The problem: Restate the records so that not a single word differs.

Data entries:
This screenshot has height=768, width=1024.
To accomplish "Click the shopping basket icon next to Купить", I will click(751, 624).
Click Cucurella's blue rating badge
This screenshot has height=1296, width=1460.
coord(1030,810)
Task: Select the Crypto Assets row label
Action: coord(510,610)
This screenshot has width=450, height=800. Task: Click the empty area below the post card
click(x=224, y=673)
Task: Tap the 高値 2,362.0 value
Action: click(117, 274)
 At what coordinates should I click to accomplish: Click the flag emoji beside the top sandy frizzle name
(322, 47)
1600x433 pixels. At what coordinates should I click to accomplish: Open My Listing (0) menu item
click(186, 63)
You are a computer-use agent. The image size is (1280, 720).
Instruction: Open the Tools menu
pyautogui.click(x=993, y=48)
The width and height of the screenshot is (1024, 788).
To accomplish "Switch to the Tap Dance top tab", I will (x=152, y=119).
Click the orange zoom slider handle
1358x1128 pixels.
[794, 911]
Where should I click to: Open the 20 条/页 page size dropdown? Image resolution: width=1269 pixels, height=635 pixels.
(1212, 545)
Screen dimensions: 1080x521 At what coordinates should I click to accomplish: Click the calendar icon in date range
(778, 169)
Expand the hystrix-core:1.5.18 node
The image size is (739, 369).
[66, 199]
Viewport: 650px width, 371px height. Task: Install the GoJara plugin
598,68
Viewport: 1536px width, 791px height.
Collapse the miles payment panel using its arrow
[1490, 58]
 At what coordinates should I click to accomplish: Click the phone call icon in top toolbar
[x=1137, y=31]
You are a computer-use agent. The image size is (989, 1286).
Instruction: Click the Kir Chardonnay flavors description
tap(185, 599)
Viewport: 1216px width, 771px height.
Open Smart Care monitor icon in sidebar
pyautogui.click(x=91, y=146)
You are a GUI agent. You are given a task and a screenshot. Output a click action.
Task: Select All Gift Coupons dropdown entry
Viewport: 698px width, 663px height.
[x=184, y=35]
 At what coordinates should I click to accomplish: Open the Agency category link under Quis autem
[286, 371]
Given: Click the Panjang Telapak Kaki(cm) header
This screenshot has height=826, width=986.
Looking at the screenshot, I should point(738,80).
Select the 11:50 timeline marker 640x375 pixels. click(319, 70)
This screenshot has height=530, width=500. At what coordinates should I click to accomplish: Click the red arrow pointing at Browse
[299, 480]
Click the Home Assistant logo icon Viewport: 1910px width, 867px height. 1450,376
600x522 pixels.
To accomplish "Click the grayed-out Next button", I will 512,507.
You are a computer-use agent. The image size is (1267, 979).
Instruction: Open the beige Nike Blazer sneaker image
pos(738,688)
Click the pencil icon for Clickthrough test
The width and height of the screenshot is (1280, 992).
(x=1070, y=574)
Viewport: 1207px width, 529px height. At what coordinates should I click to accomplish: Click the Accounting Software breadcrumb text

Answer box:
This screenshot has height=768, width=1024.
To accomplish "Click the shopping basket icon next to Купить", I will click(751, 624).
Click Cucurella's blue rating badge
This screenshot has height=1296, width=1460.
coord(1030,810)
Task: Select the Crypto Assets row label
Action: coord(510,610)
This screenshot has width=450, height=800. Task: Click the empty area below the post card
click(x=224, y=673)
Task: Tap the 高値 2,362.0 value
Action: click(117, 274)
 At what coordinates should I click to accomplish: Click the flag emoji beside the top sandy frizzle name
(322, 47)
1600x433 pixels. At what coordinates should I click to accomplish: Open My Listing (0) menu item
click(186, 63)
You are a computer-use agent. The image size is (1280, 720).
Instruction: Open the Tools menu
pyautogui.click(x=993, y=48)
The width and height of the screenshot is (1024, 788).
To accomplish "Switch to the Tap Dance top tab", I will (x=152, y=119).
Click the orange zoom slider handle
1358x1128 pixels.
[794, 911]
Where should I click to: Open the 20 条/页 page size dropdown? Image resolution: width=1269 pixels, height=635 pixels.
(1212, 545)
Screen dimensions: 1080x521 At what coordinates should I click to accomplish: Click the calendar icon in date range
(778, 169)
Expand the hystrix-core:1.5.18 node
The image size is (739, 369).
[66, 199]
Viewport: 650px width, 371px height. Task: Install the GoJara plugin
598,68
Viewport: 1536px width, 791px height.
Collapse the miles payment panel using its arrow
[1490, 58]
 At what coordinates should I click to accomplish: Click the phone call icon in top toolbar
[x=1137, y=31]
You are a computer-use agent. The image size is (989, 1286).
Instruction: Click the Kir Chardonnay flavors description
tap(185, 599)
Viewport: 1216px width, 771px height.
Open Smart Care monitor icon in sidebar
pyautogui.click(x=91, y=146)
You are a GUI agent. You are given a task and a screenshot. Output a click action.
Task: Select All Gift Coupons dropdown entry
Viewport: 698px width, 663px height.
[x=184, y=35]
 At what coordinates should I click to accomplish: Open the Agency category link under Quis autem
[286, 371]
Given: Click the Panjang Telapak Kaki(cm) header
This screenshot has height=826, width=986.
Looking at the screenshot, I should point(738,80).
Select the 11:50 timeline marker 640x375 pixels. click(319, 70)
This screenshot has height=530, width=500. At what coordinates should I click to accomplish: Click the red arrow pointing at Browse
[299, 480]
Click the Home Assistant logo icon Viewport: 1910px width, 867px height. 1450,376
600x522 pixels.
To accomplish "Click the grayed-out Next button", I will 512,507.
You are a computer-use agent. The image size is (1267, 979).
Instruction: Open the beige Nike Blazer sneaker image
pos(738,688)
Click the pencil icon for Clickthrough test
The width and height of the screenshot is (1280, 992).
(x=1070, y=574)
Viewport: 1207px width, 529px height. At what coordinates should I click to accomplish: Click the Accounting Software breadcrumb text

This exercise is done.